SendGrid Key

Description

General

• Documentation: https://sendgrid.com/docs/API_Reference/index.html
• Summary: SendGrid is a communication platform for transactional and marketing emails. It offers a REST API to programmatically send emails and perform all sort of actions with a SendGrid account. Leaking a SendGrid API key can result in malicious individuals sending emails in the name of the concerned organization.
• IPs allowlist: IP allowlisting can be set in the web application under Settings in the IP Access Management tab. This documentation provides more thorough details on the process.
• Scopes: There are three types of API keys, these are described in the Type of API keys page of the documentation.

Revoke the secret

This can be done on the SendGrid dashboard. More information can be found in the documentation.

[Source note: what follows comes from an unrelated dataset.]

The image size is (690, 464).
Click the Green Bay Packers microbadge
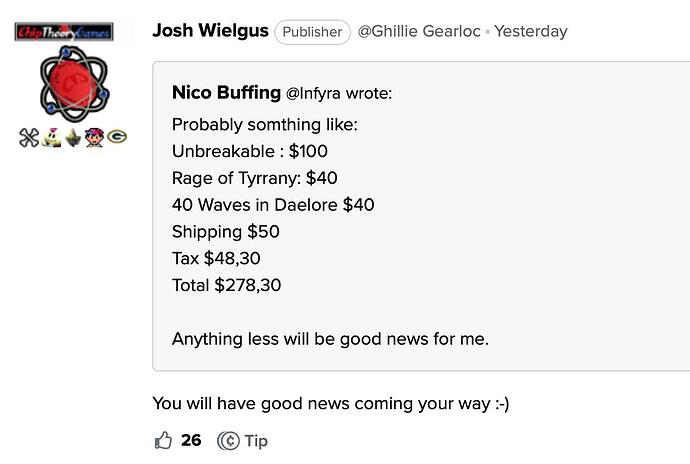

Check for suspicious activity

SendGrid keeps security logs during one year as mentioned here. Recent access attempts are also displayed in the web application under Settings in the IP Access Management tab. This documentation page gives more details.

Details for Sendgrid

• Family: Api

• Category: Messaging system

• Company: SendGrid

• High recall: True

• Validity check available: False

• Minimum number of matches: 1

• Occurrences found for one million commits: 20.78

• Prefixed: True

• PreValidators:

- type: ContentWhitelistPreValidator
  patterns:
    - sg\.

Examples

- text: 'email.config.server.password=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'
  apikey: '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'